6) Making Southwest Stuffed Acorn Squash Ahead of Time
I roast the squash in the morning then I tuck the filling in a box. At dinner I warm the halves and stuff them. The plate still feels fresh.
Hold the cheese until the last pass in the oven. It melts clean and stays glossy. This simple step keeps texture on point.
This plan turns into an easy weeknight acorn squash that beats takeout on both taste and price. My readers on Cook Daily Recipe send notes and say the make ahead path works.
7) Storing Leftover Southwest Stuffed Acorn Squash
Store cooled halves in a sealed box for up to three days. Reheat in the oven so the edges firm up again. The microwave works in a pinch yet the oven wins for bite.
Keep lime wedges on hand for a fast refresh. A quick squeeze wakes the filling and lifts the squash. It reads bright and balanced.
These leftovers travel well. Pack one half with a small salad and call it lunch. That acorn squash recipe still tastes bold on day two.
8) Try these Main Course next
9) Southwest Stuffed Acorn Squash

Acorn Squash Recipe Southwest Stuffed Acorn Squash
Ingredients
- 2 medium acorn squash cut in half and seeded
- 2 tablespoons olive oil
- 1 teaspoon kosher salt
- 0.5 teaspoon black pepper
- 1 cup cooked quinoa or rice
- 1 can black beans drained and rinsed
- 1 cup corn kernels fresh or frozen
- 0.5 red onion chopped
- 1 red bell pepper chopped
- 1 teaspoon chili powder
- 1 teaspoon ground cumin
- 0.5 teaspoon smoked paprika
- 1 lime zest and juice
- 0.5 cup shredded pepper jack or cheddar
- 0.25 cup chopped cilantro
- Optional toppings plain yogurt avocado slices extra lime wedges
Instructions
- Heat oven to 400 F and line a sheet pan with parchment.

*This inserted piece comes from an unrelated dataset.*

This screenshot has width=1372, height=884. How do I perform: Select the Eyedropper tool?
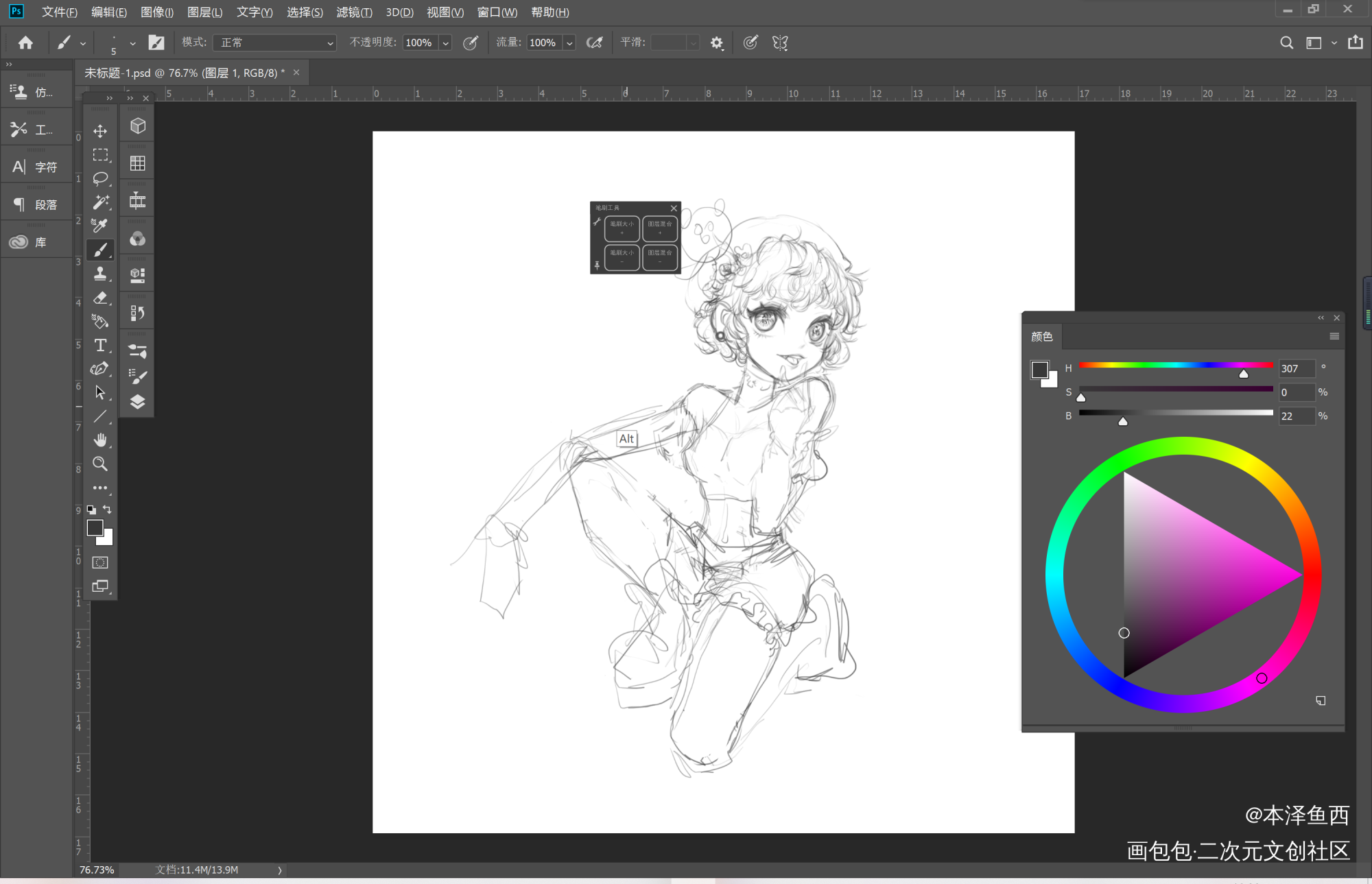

- Brush cut sides of squash with olive oil and season with salt and pepper. Place cut side down on the pan. Roast until fork tender about 40 to 45 minutes.
- While the squash roasts mix quinoa or rice with beans corn onion bell pepper chili powder cumin smoked paprika lime zest and juice. Taste and add salt as needed.
- Flip squash halves cut side up. Fill each with the warm mixture. Top with cheese.
- Return pan to the oven until cheese melts about 5 minutes.
- Finish with cilantro and any toppings you like. Serve hot.
10) Nutrition
One stuffed half sits at about three hundred eighty calories with fourteen grams of protein and good fiber from quinoa and beans. Sodium stays moderate when you salt with care. For lower fat skip cheese and add extra cilantro and lime. This family style acorn squash recipe keeps you full and happy without a heavy feel.